This study demonstrates that satisfaction with end-of-life care among HCPs of NH residents with advanced dementia varies and is associated with factors related to communication, health services, and residents’ comfort and medical interventions. Time spent by a care provider discussing advance directives with the HCP at the time of NH admission was the strongest determinant of satisfaction. Greater HCP satisfaction with care was also more likely for residents who experienced less discomfort, resided in a special care dementia unit, and were not tube fed. These findings suggest that there are potentially modifiab2le factors that could be targeted to improve end-of-life care for people with advanced dementia in the NH setting.
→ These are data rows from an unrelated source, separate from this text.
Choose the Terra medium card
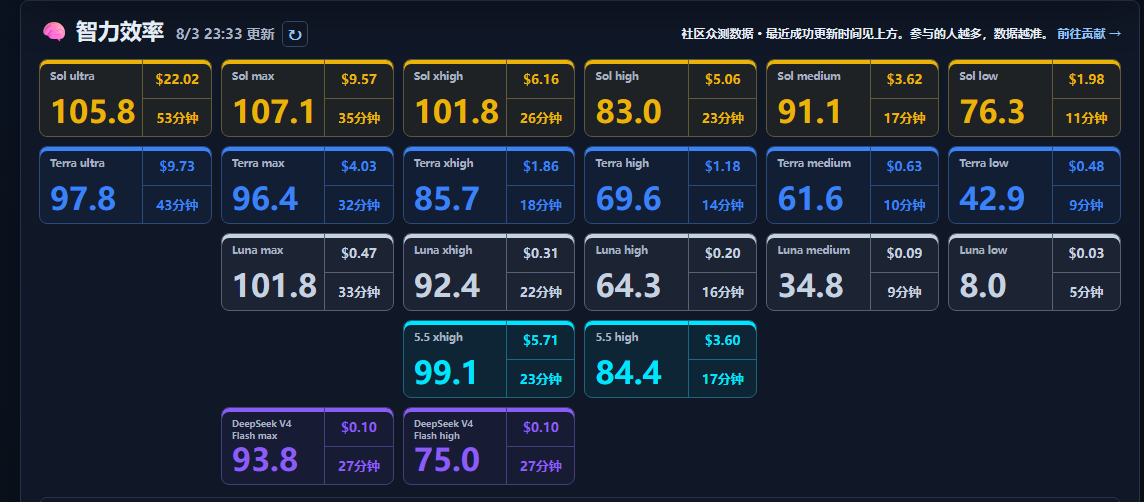 pyautogui.click(x=852, y=185)
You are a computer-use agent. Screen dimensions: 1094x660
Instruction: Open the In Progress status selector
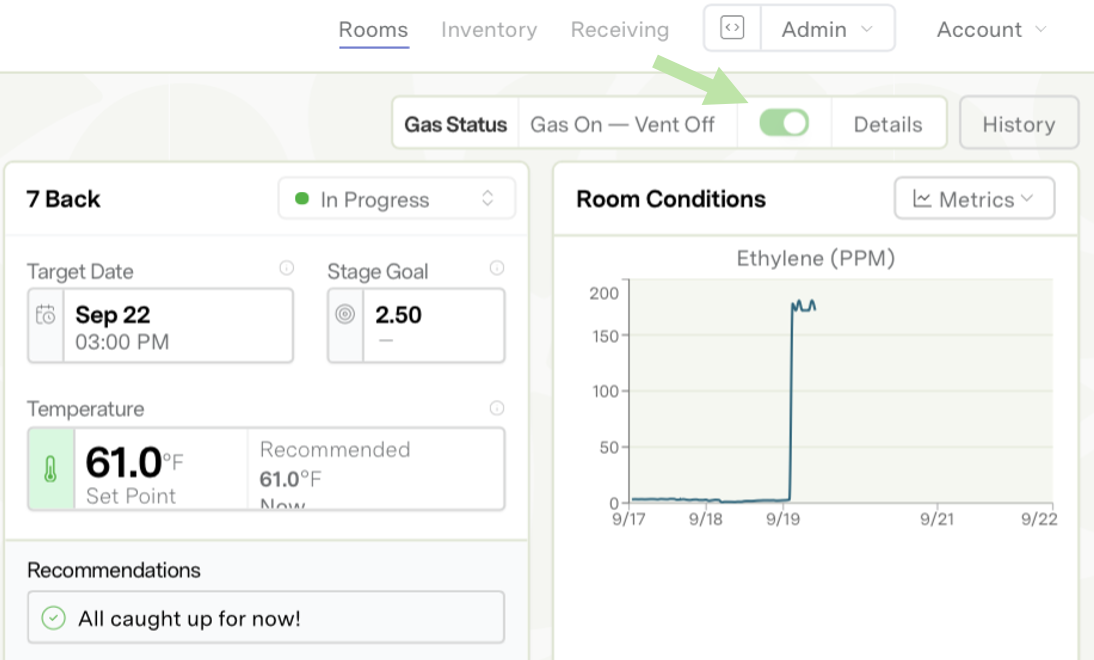[396, 199]

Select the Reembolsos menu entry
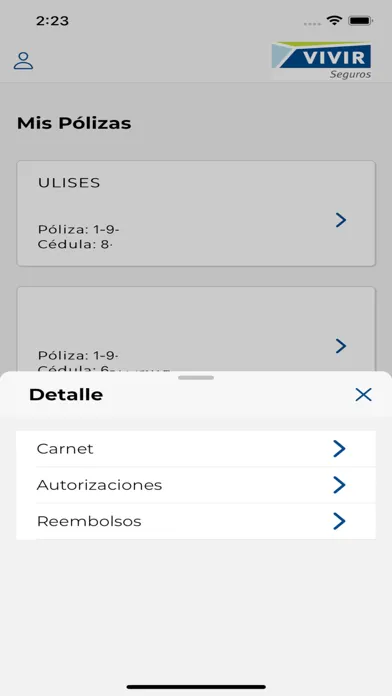click(x=196, y=521)
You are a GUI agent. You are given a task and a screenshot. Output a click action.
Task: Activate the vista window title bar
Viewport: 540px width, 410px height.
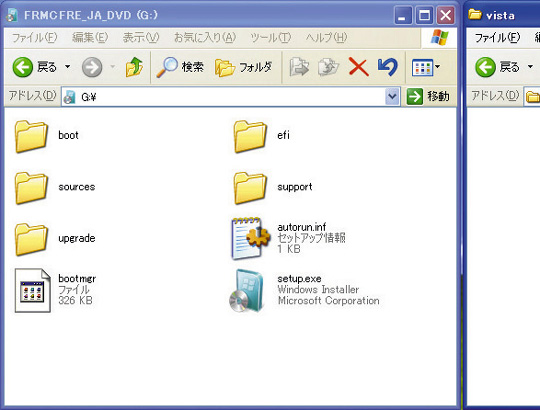point(503,15)
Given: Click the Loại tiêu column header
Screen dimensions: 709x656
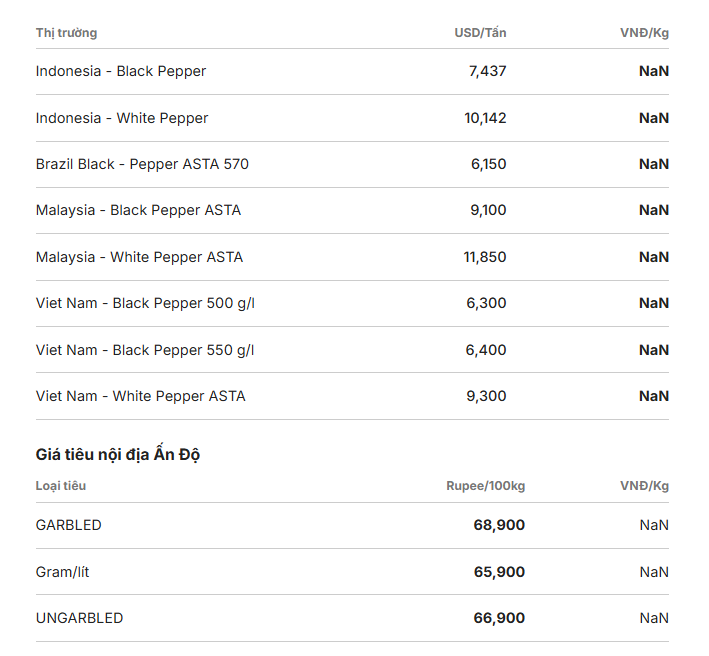Looking at the screenshot, I should pyautogui.click(x=61, y=486).
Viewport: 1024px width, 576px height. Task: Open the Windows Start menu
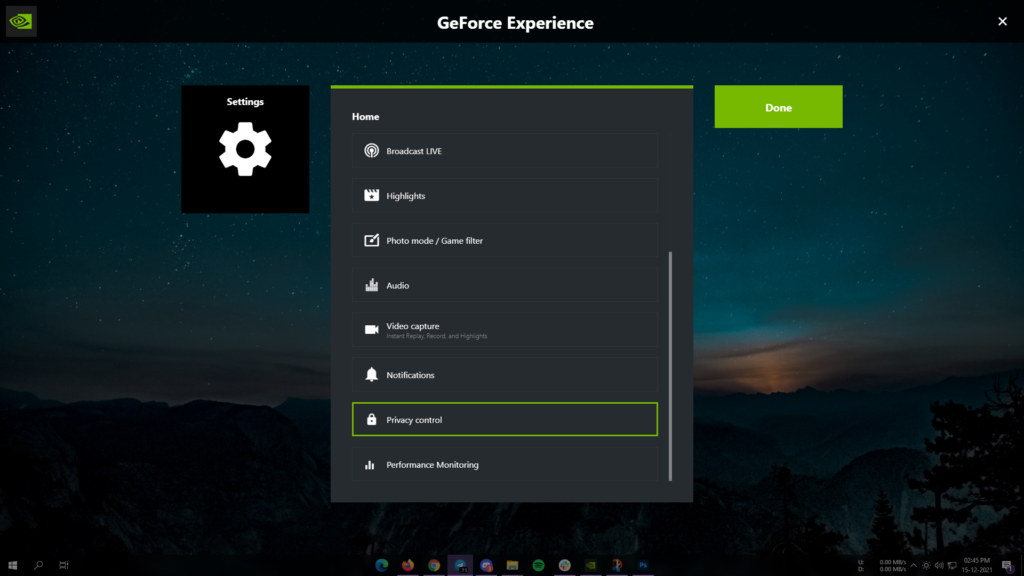pyautogui.click(x=12, y=565)
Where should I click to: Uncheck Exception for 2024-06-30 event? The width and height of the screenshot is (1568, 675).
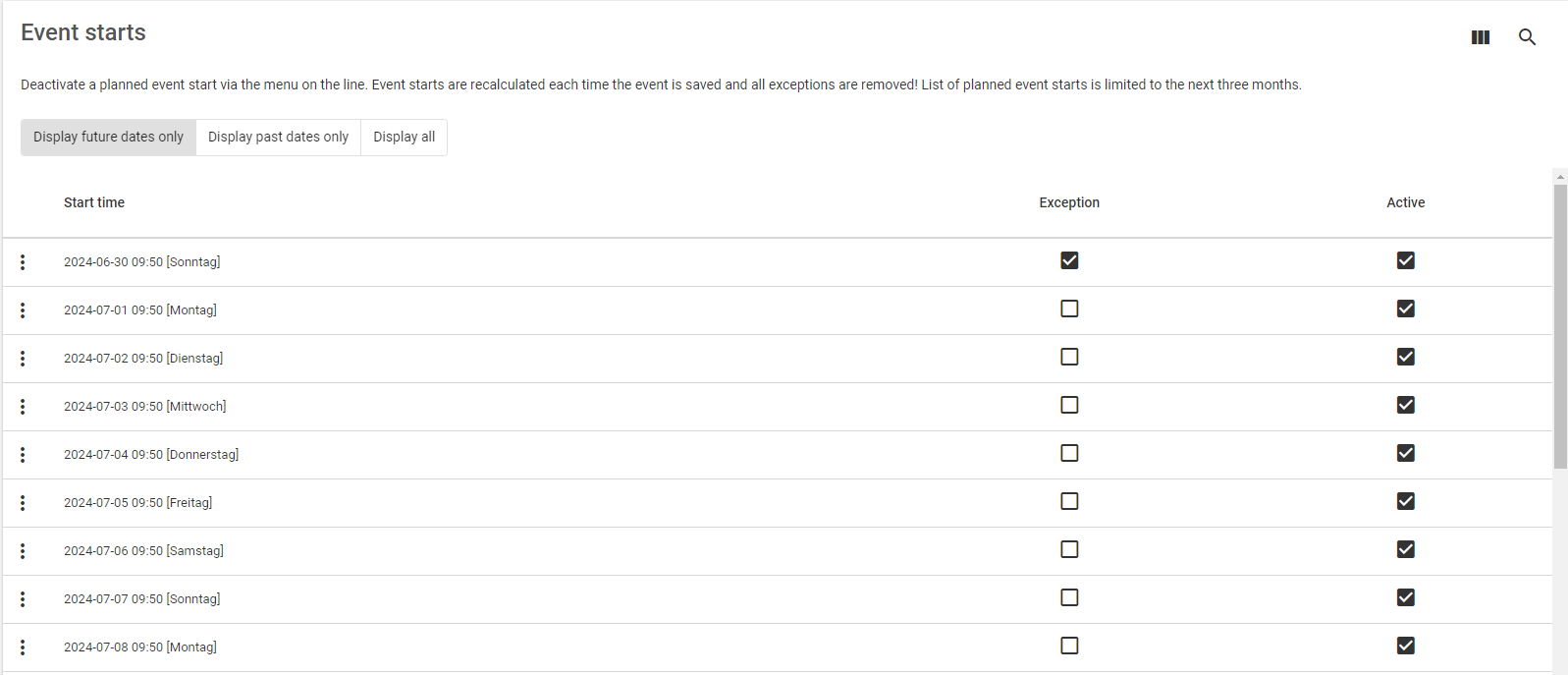[1069, 260]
The finding that more time spent discussing advance directives with a healthcare provider increased HCP satisfaction with care supports previous research indicating that advance care planning is of primary importance for families of terminally ill patients.6,10
It is possible that the amount of time spent discussing specific directives may be a marker for overall better communication and shared decision-making between HCPs and healthcare professionals. Moreover, greater attention to eliciting care preferences may reduce HCP distress related to entrusting the care of their loved one to NH providers, particularly at the difficult transition point of NH admission.
A second finding, related to healthcare delivery, indicates greater satisfaction of HCPs of residents with advanced dementia who were residing in a special care unit. Although earlier research supports this finding,7,13
the specific component of a unit specializing in dementia care that promotes greater satisfaction is not well understood. Special care units employ professionals with specific training in advanced dementia, who presumably have a focused interest in managing persons with this condition and their families. Thus, it follows that HCPs who perceive that their loved one is receiving services individualized to their specific needs would report a greater satisfaction with care.
Two resident characteristics were related to HCP satisfaction in the current study: physical comfort and tube feeding. Current literature points to adequate and effective pain management at the end of life as a high priority for patients with terminal illnesses and their families,6,11,23
but to the best of the authors’ knowledge, this is first the study to demonstrate a direct relationship between greater comfort of persons with advanced dementia (as ascertained by a nurse) and higher HCP satisfaction with care. It is reasonable to assume that HCPs would be less satisfied with care if their loved ones with advanced dementia were experiencing greater suffering.
Research has shown that feeding tubes have no demonstrable benefits for patients with end-stage dementia, yet the use of this intervention is still common in U.S. NHs.24-28
A prior study showed that, in hindsight, the majority of proxies of tube-fed NH residents with advanced dementia regret their decision to initiate tube feeding.29
Therefore, no prior research has examined the influence of tube feeding on families’ satisfaction with overall care. The current study suggests that the HCPs of tube-fed residents with advanced dementia are less satisfied than HCPs of those without feeding tubes. Further study is needed to determine whether this observation relates to the occurrence of adverse sequelae of tube feeding or inherent characteristics of the HCPs of tube-fed residents that lead to greater dissatisfaction.
This study has limitations that deserve comment. First, the study participants were almost all white. Prior work has shown that racial and ethnic factors are important determinants of end-of-life care in dementia.26
Thus, these findings may not be generalizable to other racial or ethnic backgrounds. Second, detailed information was not available about the advance care planning process or tube feeding decisions. Thus, the specific reasons why less time spent discussing advance directives and tube feeding use were associated with less satisfaction cannot be completely elucidated. Third, HCPs may not have precisely remembered how long they spent discussing advance directives with care providers at the time of NH admission, although the association (i.e., parameter estimate) between the duration of these discussions and satisfaction with care did not change when length of stay was added to the model. Moreover, recall bias is likely to be nondifferential with respect to satisfaction with care. Finally, it was not possible to determine the precise component of a special care dementia unit that confers greater HCP satisfaction.
Because NHs are a major site of palliative care for patients with advanced dementia,5
addressing family satisfaction is crucial to providing high-quality end-of-life care. The current study suggests that more time spent discussing advance directives, improving patient comfort, less use of feeding tubes, and management in special care dementia units are potential areas to target future interventions to improve satisfaction with end-of-life care in advanced dementia.